2015 GSA Annual Meeting in Baltimore, Maryland, USA (1-4 November 2015)

Paper No. 229-13
Presentation Time: 9:00 AM-6:30 PM

LARGE-SCALE DISH STRUCTURES DEVELOPED IN THICK CONGLOMERATES FOUND IN K1 STRATUM IN NORTHERN ERDOS BASIN, INNER MONGULIA, CHINA


NI, Liangtian1, ZHONG, Jianhua1, SUN, Ningliang1, LI, Yong1, HAO, Bing1, LIU, Chuang1, MAO, Cui2 and SHAO, Zhufu1, (1)School Of Geosciences, China University Of Petroleum(East China), No.66, West Changjiang Road, Qingdao Economic & Technological Development Zone, Qingdao City, Shandong Province, P.R. China, Qingdao, 266580, China, (2)School Of Geosciences, No.66, West Changjiang Road, Qingdao Economic & Technological Development Zone, Qingdao City, Shandong Province, P.R. China, No.66, West Changjiang Road, Qingdao Economic & Technological Development Zone, Qingdao City, Shandong Province, P.R. China, Qingdao, 266580, China, 382938098@qq.com

At outcrops, Large-scale dishes are frequently one of the most commonly observed sedimentary structures in otherwise massive sandstone, pebbly sandstone or conglomerates , Zhidan Formation, Lower Cretaceous system in Northern Erdos basin, Inner Mongulia, China.
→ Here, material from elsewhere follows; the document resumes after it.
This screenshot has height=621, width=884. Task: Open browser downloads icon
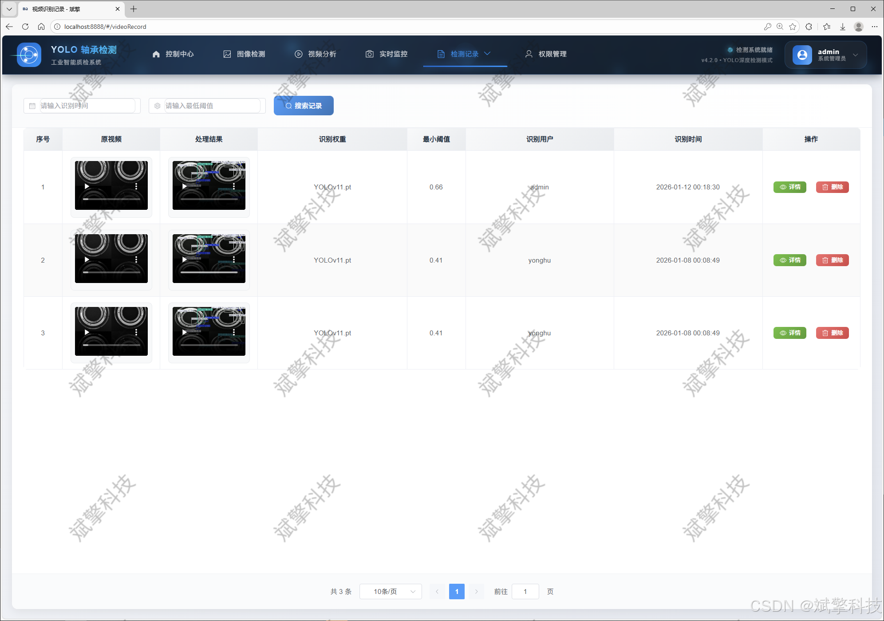(842, 27)
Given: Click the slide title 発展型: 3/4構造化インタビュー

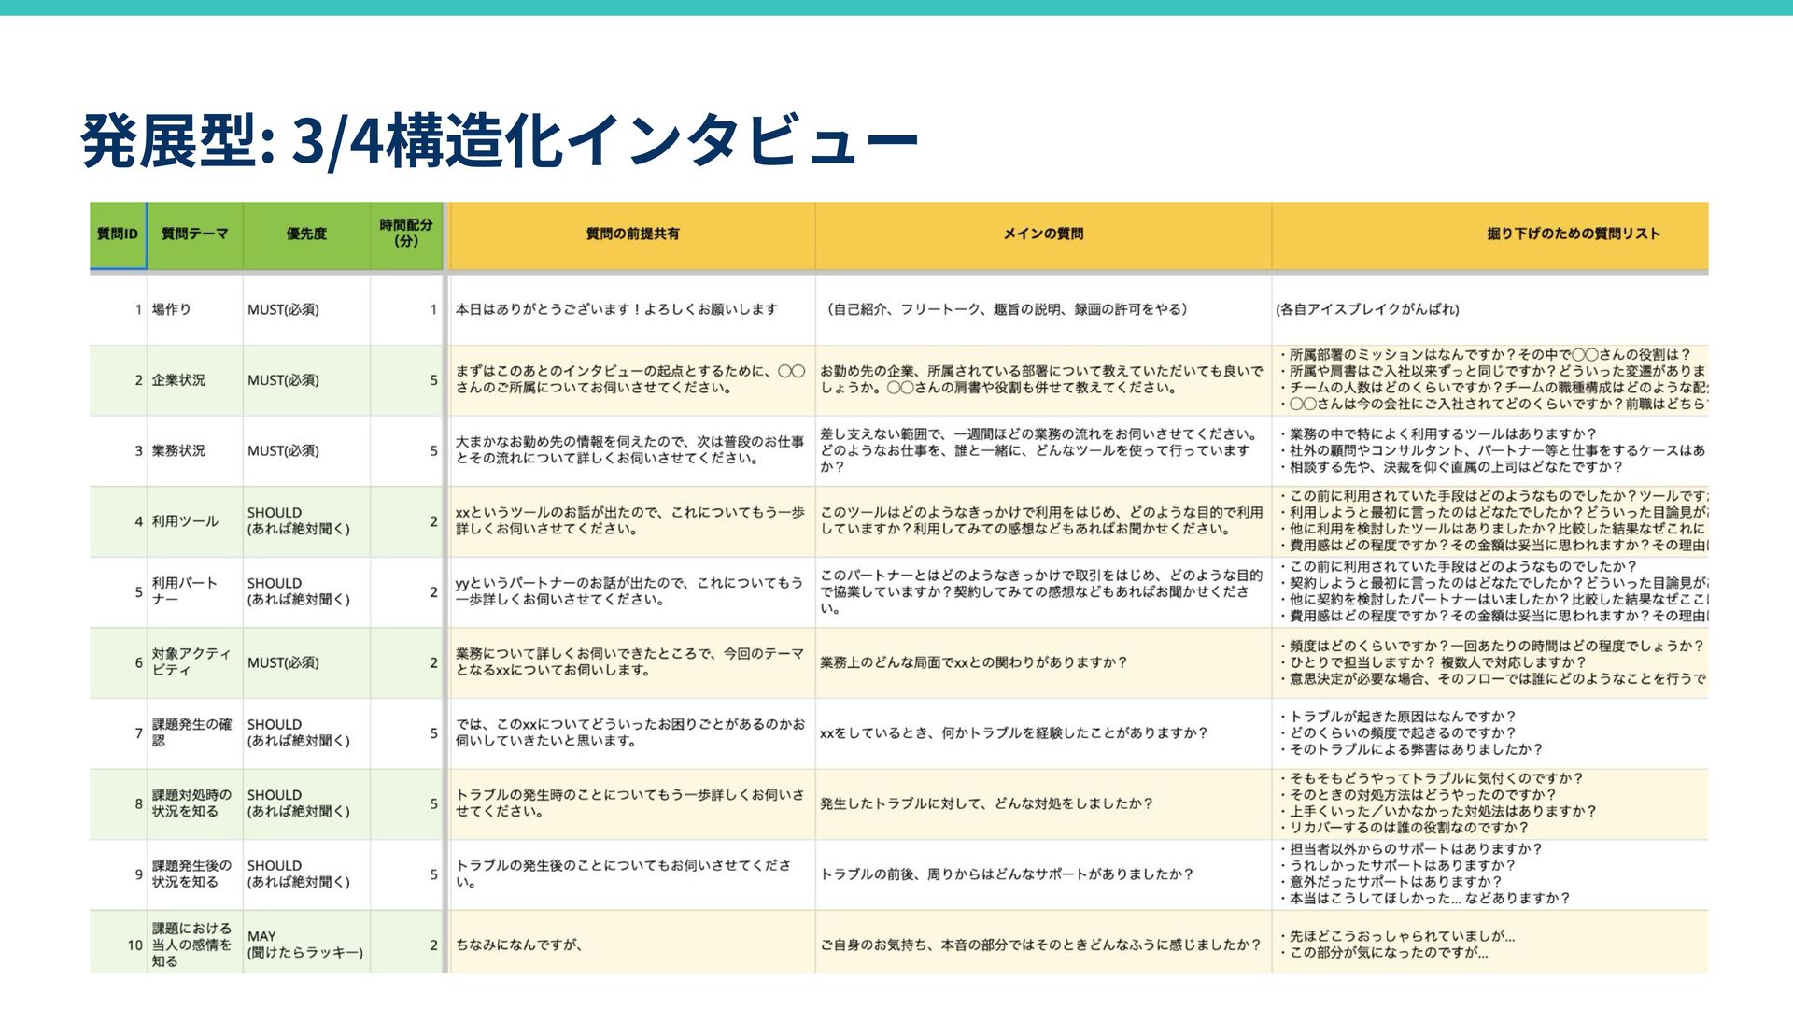Looking at the screenshot, I should coord(500,140).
The features of the dish are as follows: (I) Crosscutting, it looks like a dish, concave upwards in the middle and the edge tilting in with about 45-90°dipping angle, partly reversing; (II) 1-2m in thickness and mostly about 3-5m in width, largest up to 40-50cm; (III) Laterally, seperated by sandy mud diapirs (pillar structures or funnel structures, having a sharply defined contact with the sidewalls (IV) Genenrally, the elongate pebbles within the tilting edge tend to be parallel to sidewalls; (V)Often,accompanied by other soft deformation sedimentary structures, such as convolution bedding, sand dike, flame structure and soft deformation fold and so on. The layer containing a typically large-scale dish structures is underlie by reddish brown massive mudstone with flow trace. The large-scale dish structures in Cretaceuos system seems likely to be concerned with violent earthquake.